▶ **SHORT PROBLEM 1**
Edit the records from their first line down through the line containing "coord(883,105)", replacing "Instruction" with "Command" and leaving everything else unchanged, then write out that stretch.

▶ **TEXT EXCERPT**
++++++++++++++++++++
# Use of home-made (CD-R, MP3) CD's in the VW CD Player



## kippvisual (Oct 24, 2004)

*New phaeton owner question on cd player*

I just pick-up my Phaeton W8 tonight. I tried a CD-R without individual tracks and it would not play. I tried a CD-R with the individual tracks I had no problem. The same CD-R works fine on my 2000 740I ( Now Sold) Any Ideas why?


----------



## PanEuropean (Nov 3, 2001)

*Re: New phaeton owner question on cd player (kippvisual)*

The owner's manual states _CD-R and CD-RW formats can also be played, depending on the quality of the blank that was used._ (Page 50, book 3.1.2).
It is possible that the blank that was used did not meet the quality specification. It is also possible that the blank used was the highest quality available on the planet, but the recording modality used is not compatable with the CD player. There are several different recording formats for CD-R.
PanEuropean


----------



## kippvisual (Oct 24, 2004)

Thanks for your feedback. I have used the same Memorex CD-R on both. I think the cd player can only read CD's with burned tracks. I guess


----------



## PanEuropean (Nov 3, 2001)

*Re: (kippvisual)*

The following site is an excellent source of information about the technical aspects of creating CD-R media, different recording formats, compatibility of different players, etc: CD Recordable FAQ
Does anyone know what company manufactures the 6 disc CD changer that is installed in the Phaeton?
PanEuropean


----------



## PanEuropean (Nov 3, 2001)

*Re: New phaeton owner question on cd player (kippvisual)*

Attached below is a small 'Customer Pamphlet' produced by Volkswagen, dated February 2004, that highlights some considerations and possible problems that can be encountered when using home made CD media in a Volkswagen CD player.
++++++++++++++++++++
▶ **SHORT PROBLEM 2**
Continue the forum thread on playing home-made CDs in the Volkswagen CD player, picking up after its final sentence.

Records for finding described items
++++++++++++++++++++
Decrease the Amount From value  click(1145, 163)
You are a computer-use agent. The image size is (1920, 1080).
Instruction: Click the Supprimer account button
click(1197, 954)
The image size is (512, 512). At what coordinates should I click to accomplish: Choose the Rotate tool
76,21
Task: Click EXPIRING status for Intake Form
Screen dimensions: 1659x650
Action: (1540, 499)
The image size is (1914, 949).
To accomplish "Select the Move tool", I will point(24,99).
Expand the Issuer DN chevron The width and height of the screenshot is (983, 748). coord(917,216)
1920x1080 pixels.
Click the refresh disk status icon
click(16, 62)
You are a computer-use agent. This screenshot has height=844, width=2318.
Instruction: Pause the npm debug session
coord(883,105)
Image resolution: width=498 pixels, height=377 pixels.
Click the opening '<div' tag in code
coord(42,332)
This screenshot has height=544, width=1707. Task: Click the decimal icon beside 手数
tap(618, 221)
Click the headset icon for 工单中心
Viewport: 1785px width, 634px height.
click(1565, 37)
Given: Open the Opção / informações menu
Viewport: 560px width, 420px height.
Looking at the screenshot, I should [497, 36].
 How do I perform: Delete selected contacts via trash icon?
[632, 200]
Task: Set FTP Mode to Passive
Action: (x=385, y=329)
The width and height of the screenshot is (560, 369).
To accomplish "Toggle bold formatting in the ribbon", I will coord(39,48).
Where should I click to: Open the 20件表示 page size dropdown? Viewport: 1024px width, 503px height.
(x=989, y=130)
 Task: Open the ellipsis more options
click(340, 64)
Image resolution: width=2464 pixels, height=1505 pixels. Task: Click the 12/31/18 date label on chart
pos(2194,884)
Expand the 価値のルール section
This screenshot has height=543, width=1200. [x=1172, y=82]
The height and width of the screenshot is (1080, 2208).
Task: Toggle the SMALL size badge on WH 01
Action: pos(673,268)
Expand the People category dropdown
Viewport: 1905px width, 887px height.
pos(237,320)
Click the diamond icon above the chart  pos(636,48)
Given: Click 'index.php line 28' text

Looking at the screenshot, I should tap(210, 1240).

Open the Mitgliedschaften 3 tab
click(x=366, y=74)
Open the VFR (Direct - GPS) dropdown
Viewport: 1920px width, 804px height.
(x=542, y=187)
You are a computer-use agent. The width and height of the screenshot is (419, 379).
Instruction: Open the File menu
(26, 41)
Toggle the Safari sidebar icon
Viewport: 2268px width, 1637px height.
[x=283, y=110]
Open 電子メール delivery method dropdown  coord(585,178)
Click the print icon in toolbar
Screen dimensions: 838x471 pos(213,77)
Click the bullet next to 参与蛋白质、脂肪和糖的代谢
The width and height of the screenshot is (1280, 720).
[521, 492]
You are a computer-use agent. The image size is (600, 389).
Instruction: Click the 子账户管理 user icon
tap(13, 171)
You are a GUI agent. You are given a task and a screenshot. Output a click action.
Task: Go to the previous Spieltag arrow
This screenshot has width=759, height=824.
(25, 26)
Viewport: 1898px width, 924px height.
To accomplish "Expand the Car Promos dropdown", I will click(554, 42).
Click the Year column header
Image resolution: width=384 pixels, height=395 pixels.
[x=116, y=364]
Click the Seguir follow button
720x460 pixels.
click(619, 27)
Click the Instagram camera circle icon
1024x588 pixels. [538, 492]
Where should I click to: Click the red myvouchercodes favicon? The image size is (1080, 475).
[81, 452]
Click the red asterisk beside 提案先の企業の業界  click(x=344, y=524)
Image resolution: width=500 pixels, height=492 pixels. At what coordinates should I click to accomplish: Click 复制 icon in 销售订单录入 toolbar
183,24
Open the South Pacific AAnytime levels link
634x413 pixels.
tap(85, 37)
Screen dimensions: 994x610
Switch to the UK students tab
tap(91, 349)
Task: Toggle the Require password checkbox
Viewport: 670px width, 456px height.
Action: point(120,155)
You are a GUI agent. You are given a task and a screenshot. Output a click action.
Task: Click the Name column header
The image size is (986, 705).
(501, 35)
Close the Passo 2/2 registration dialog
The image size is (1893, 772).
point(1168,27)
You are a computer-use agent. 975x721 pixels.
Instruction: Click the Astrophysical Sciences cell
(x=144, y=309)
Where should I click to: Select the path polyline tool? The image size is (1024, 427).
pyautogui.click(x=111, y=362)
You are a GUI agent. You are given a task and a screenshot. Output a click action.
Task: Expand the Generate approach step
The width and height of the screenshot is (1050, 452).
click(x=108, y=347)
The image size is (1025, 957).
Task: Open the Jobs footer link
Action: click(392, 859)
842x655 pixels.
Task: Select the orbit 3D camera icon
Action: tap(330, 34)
++++++++++++++++++++
▶ **EXERCISE OUTPUT 1**
Decrease the Amount From value  click(1145, 163)
You are a computer-use agent. The image size is (1920, 1080).
Command: Click the Supprimer account button
click(1197, 954)
The image size is (512, 512). At what coordinates should I click to accomplish: Choose the Rotate tool
76,21
Task: Click EXPIRING status for Intake Form
Screen dimensions: 1659x650
Action: (1540, 499)
The image size is (1914, 949).
To accomplish "Select the Move tool", I will point(24,99).
Expand the Issuer DN chevron The width and height of the screenshot is (983, 748). coord(917,216)
1920x1080 pixels.
Click the refresh disk status icon
click(16, 62)
You are a computer-use agent. This screenshot has height=844, width=2318.
Command: Pause the npm debug session
coord(883,105)

▶ **EXERCISE OUTPUT 2**
Worth a read if you burn your own CD's. It is an Adobe Acrobat PDF document, a very small file (84K).
Michael


----------



## PanEuropean (Nov 3, 2001)

*Do we have any MP3 (audio) enthusiasts here on the forum?*

I picked up a little brochure at my VW dealer today that explains how to record CDs that contain MP3 audio files so that the Volkswagen CD player can read them and play them back. Neither of the CD players pictured on the brochure look like the Phaeton CD player, for that reason, I am unsure if the information applies to us or not.
What caught my eye was the technical information in the middle column of the first page of this document, with the header line "Corresponding File Systems". I wonder if our Phaeton CD players are ISO 9660 compliant? If they are, does that mean we could record MP3 CDs and play them in our cars?
I don't know squat about music technology - in fact, I have never seen an iPod - so this is a topic for someone else to experiment with. The brochure is attached, it is an Adobe Acrobat PDF file.
Michael


----------



## GripperDon (May 9, 2005)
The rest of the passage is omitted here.